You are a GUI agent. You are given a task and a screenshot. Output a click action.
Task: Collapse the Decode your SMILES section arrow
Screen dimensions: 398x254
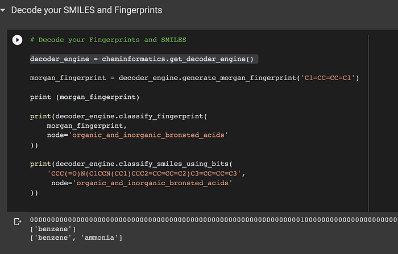click(x=3, y=10)
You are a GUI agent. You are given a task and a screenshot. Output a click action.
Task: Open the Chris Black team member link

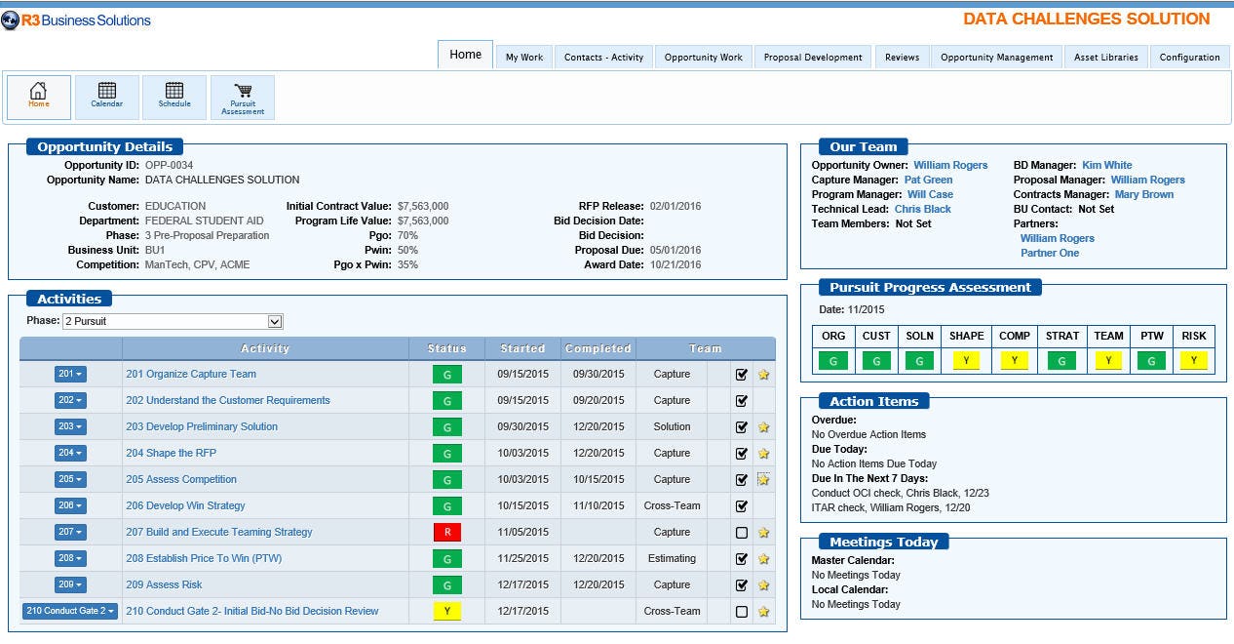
+---+
_Task description_
Pictures are to be dropped, and the lines from the line with "Screen dimensions: 398x254" through the end of the material above are to be reproduced exactly.

_Solution to this task_
Screen dimensions: 398x254
click(x=3, y=10)
You are a GUI agent. You are given a task and a screenshot. Output a click action.
Task: Open the Chris Black team member link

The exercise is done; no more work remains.